Bankhalter was born in January 1926 in Lodz, Poland. He was the youngest of four children born to a Hebrew scholar father and a mother who was a homemaker.

In 1939, while out on an errand for his father, Bankhalter was captured by the Nazis and sent to Auschwitz. Being young and male, he was spared the gas chambers and instead forced to work at 11 concentration camps for the next five years.

"If they told you to do something, you went to do it. There was no yes or no, no choices. I worked in the crematorium for about 11 months. I saw Dr. [Josef] Mengele's experiments on children, I knew the kids that became vegetables," Sam Bankhalter is quoted in the book, "Sources of the West: Readings in Western Civilization, Volume 2: From 1600 to the Present."

Bankhalter's father, mother, two brothers and other relatives did not survive the Holocaust. His sister, Bluma Dafner, lives in Israel, Kieffer said.

In July 1945, Bankhalter met 17-year-old Gerda Kaiser and married her 72 hours later. They remained married for 63 years.

The Bankhalters stayed in Germany for the next five years, where Sam went to school to become a mechanic and later an engineer, then moved to Israel for six years.

In 1956, the family, which by then included two daughters, emigrated to the United States and settled in St. Paul.

A year after taking various odd jobs to support his family, Bankhalter found part-time work cleaning machines for G&K Services, which was then a family-owned commercial laundry company. He worked his way up and stayed with the company for 34 years. He retired in 1991 as its director of engineering.

Kieffer said her father was an extraordinary man who rarely complained. He reacted to news of his terminal illness the same way he lived his life.

"He was realistic. He was pragmatic. He was concerned for his family, and he had humor as always," she said. "At that moment, knowing he was going to die, he was grateful for every moment he had."

In addition to his wife, sister and daughters, Bankhalter is survived by his son-in-laws, seven grandchildren and two great-grandchildren.

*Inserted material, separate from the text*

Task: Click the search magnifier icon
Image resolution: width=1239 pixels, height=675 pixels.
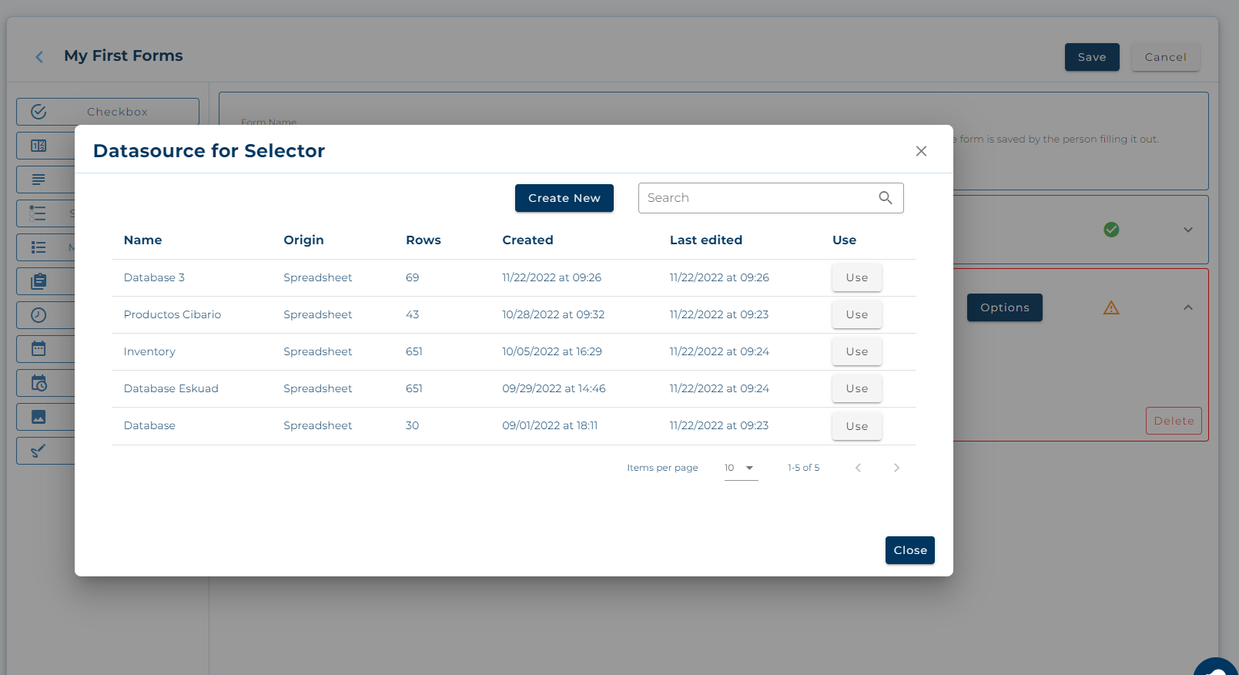Action: point(886,198)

A funeral service was held Friday in St. Paul. Shiva is at 7:30 p.m. today and Sunday at 1830 Rolling Green Curve, Mendota Heights.

Although Kieffer said her father is most remembered for how he lived his life after the Holocaust, the experience nevertheless provided a perspective that Bankhalter would impart to his children:

"As long as you have choices, there are no problems in life. You may not like your choices, but you have them. That's how he lived. Those are the philosophies we grew up with."